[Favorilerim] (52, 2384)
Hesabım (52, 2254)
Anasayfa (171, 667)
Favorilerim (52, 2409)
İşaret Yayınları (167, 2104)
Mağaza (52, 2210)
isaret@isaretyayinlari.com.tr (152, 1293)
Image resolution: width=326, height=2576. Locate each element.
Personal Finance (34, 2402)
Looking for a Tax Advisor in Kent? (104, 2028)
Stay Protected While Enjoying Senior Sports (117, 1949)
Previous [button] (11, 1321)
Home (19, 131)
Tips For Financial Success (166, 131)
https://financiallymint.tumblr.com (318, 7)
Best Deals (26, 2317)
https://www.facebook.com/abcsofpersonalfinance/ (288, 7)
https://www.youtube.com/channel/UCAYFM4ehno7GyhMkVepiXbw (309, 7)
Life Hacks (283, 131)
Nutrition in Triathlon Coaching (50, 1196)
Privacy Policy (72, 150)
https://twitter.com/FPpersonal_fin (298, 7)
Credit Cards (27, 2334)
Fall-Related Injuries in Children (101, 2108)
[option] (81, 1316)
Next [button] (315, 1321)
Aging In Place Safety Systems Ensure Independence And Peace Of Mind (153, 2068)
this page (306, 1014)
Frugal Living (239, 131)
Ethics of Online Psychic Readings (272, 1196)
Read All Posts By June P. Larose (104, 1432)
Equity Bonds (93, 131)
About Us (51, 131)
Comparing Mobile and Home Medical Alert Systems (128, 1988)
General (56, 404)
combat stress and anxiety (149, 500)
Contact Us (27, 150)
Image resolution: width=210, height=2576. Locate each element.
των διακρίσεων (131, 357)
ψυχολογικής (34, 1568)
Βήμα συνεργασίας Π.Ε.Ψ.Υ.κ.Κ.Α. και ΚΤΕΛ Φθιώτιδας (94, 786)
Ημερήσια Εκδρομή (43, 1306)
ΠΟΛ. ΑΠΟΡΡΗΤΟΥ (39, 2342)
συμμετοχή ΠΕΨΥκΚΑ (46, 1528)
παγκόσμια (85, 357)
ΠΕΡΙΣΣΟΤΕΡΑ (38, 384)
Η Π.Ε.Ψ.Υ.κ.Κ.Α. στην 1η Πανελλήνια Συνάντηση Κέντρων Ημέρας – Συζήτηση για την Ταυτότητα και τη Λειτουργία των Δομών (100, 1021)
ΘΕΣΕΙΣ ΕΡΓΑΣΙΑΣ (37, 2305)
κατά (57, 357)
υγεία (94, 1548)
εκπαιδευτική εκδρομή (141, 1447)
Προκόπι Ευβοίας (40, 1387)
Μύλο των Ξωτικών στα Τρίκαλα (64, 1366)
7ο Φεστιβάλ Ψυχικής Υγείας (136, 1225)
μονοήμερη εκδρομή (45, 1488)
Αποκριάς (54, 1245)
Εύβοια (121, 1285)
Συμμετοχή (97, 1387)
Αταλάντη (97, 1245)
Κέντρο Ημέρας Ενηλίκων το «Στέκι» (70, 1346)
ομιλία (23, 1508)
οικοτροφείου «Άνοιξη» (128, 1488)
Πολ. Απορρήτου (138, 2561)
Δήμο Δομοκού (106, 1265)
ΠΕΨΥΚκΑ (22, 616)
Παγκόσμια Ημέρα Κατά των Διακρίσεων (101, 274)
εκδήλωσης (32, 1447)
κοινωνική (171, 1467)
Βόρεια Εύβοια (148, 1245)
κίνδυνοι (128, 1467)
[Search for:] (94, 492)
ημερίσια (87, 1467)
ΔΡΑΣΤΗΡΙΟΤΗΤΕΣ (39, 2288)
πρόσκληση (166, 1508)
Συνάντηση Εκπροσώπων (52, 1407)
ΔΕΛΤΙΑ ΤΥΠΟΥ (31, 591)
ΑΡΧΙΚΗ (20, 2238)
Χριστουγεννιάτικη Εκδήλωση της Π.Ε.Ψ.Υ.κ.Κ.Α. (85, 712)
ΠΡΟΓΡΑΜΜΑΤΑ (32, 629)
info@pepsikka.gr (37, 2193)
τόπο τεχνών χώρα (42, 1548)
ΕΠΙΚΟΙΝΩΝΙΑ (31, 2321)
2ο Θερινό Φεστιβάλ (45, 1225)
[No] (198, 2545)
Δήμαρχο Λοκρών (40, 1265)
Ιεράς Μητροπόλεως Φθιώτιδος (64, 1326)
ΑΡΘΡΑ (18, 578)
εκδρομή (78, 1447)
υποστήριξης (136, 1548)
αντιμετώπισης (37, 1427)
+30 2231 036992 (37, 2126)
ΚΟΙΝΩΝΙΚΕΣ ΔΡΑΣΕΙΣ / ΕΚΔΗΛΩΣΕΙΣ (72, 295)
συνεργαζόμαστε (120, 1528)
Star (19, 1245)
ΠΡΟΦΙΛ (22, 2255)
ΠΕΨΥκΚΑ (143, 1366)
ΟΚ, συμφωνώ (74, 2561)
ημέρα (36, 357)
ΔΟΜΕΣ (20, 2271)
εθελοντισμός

### INSTRUCTIONS FOR THE TASK
A faithful copy of all the records is required.

### ANSWER TO THIS TASK
[Favorilerim] (52, 2384)
Hesabım (52, 2254)
Anasayfa (171, 667)
Favorilerim (52, 2409)
İşaret Yayınları (167, 2104)
Mağaza (52, 2210)
isaret@isaretyayinlari.com.tr (152, 1293)
Image resolution: width=326, height=2576. Locate each element.
Personal Finance (34, 2402)
Looking for a Tax Advisor in Kent? (104, 2028)
Stay Protected While Enjoying Senior Sports (117, 1949)
Previous [button] (11, 1321)
Home (19, 131)
Tips For Financial Success (166, 131)
https://financiallymint.tumblr.com (318, 7)
Best Deals (26, 2317)
https://www.facebook.com/abcsofpersonalfinance/ (288, 7)
https://www.youtube.com/channel/UCAYFM4ehno7GyhMkVepiXbw (309, 7)
Life Hacks (283, 131)
Nutrition in Triathlon Coaching (50, 1196)
Privacy Policy (72, 150)
https://twitter.com/FPpersonal_fin (298, 7)
Credit Cards (27, 2334)
Fall-Related Injuries in Children (101, 2108)
[option] (81, 1316)
Next [button] (315, 1321)
Aging In Place Safety Systems Ensure Independence And Peace Of Mind (153, 2068)
this page (306, 1014)
Frugal Living (239, 131)
Ethics of Online Psychic Readings (272, 1196)
Read All Posts By June P. Larose (104, 1432)
Equity Bonds (93, 131)
About Us (51, 131)
Comparing Mobile and Home Medical Alert Systems (128, 1988)
General (56, 404)
combat stress and anxiety (149, 500)
Contact Us (27, 150)
Image resolution: width=210, height=2576. Locate each element.
των διακρίσεων (131, 357)
ψυχολογικής (34, 1568)
Βήμα συνεργασίας Π.Ε.Ψ.Υ.κ.Κ.Α. και ΚΤΕΛ Φθιώτιδας (94, 786)
Ημερήσια Εκδρομή (43, 1306)
ΠΟΛ. ΑΠΟΡΡΗΤΟΥ (39, 2342)
συμμετοχή ΠΕΨΥκΚΑ (46, 1528)
παγκόσμια (85, 357)
ΠΕΡΙΣΣΟΤΕΡΑ (38, 384)
Η Π.Ε.Ψ.Υ.κ.Κ.Α. στην 1η Πανελλήνια Συνάντηση Κέντρων Ημέρας – Συζήτηση για την Ταυτότητα και τη Λειτουργία των Δομών (100, 1021)
ΘΕΣΕΙΣ ΕΡΓΑΣΙΑΣ (37, 2305)
κατά (57, 357)
υγεία (94, 1548)
εκπαιδευτική εκδρομή (141, 1447)
Προκόπι Ευβοίας (40, 1387)
Μύλο των Ξωτικών στα Τρίκαλα (64, 1366)
7ο Φεστιβάλ Ψυχικής Υγείας (136, 1225)
μονοήμερη εκδρομή (45, 1488)
Αποκριάς (54, 1245)
Εύβοια (121, 1285)
Συμμετοχή (97, 1387)
Αταλάντη (97, 1245)
Κέντρο Ημέρας Ενηλίκων το «Στέκι» (70, 1346)
ομιλία (23, 1508)
οικοτροφείου «Άνοιξη» (128, 1488)
Πολ. Απορρήτου (138, 2561)
Δήμο Δομοκού (106, 1265)
ΠΕΨΥΚκΑ (22, 616)
Παγκόσμια Ημέρα Κατά των Διακρίσεων (101, 274)
εκδήλωσης (32, 1447)
κοινωνική (171, 1467)
Βόρεια Εύβοια (148, 1245)
κίνδυνοι (128, 1467)
[Search for:] (94, 492)
ημερίσια (87, 1467)
ΔΡΑΣΤΗΡΙΟΤΗΤΕΣ (39, 2288)
πρόσκληση (166, 1508)
Συνάντηση Εκπροσώπων (52, 1407)
ΔΕΛΤΙΑ ΤΥΠΟΥ (31, 591)
ΑΡΧΙΚΗ (20, 2238)
Χριστουγεννιάτικη Εκδήλωση της Π.Ε.Ψ.Υ.κ.Κ.Α. (85, 712)
ΠΡΟΓΡΑΜΜΑΤΑ (32, 629)
info@pepsikka.gr (37, 2193)
τόπο τεχνών χώρα (42, 1548)
ΕΠΙΚΟΙΝΩΝΙΑ (31, 2321)
2ο Θερινό Φεστιβάλ (45, 1225)
[No] (198, 2545)
Δήμαρχο Λοκρών (40, 1265)
Ιεράς Μητροπόλεως Φθιώτιδος (64, 1326)
ΑΡΘΡΑ (18, 578)
εκδρομή (78, 1447)
υποστήριξης (136, 1548)
αντιμετώπισης (37, 1427)
+30 2231 036992 (37, 2126)
ΚΟΙΝΩΝΙΚΕΣ ΔΡΑΣΕΙΣ / ΕΚΔΗΛΩΣΕΙΣ (72, 295)
συνεργαζόμαστε (120, 1528)
Star (19, 1245)
ΠΡΟΦΙΛ (22, 2255)
ΠΕΨΥκΚΑ (143, 1366)
ΟΚ, συμφωνώ (74, 2561)
ημέρα (36, 357)
ΔΟΜΕΣ (20, 2271)
εθελοντισμός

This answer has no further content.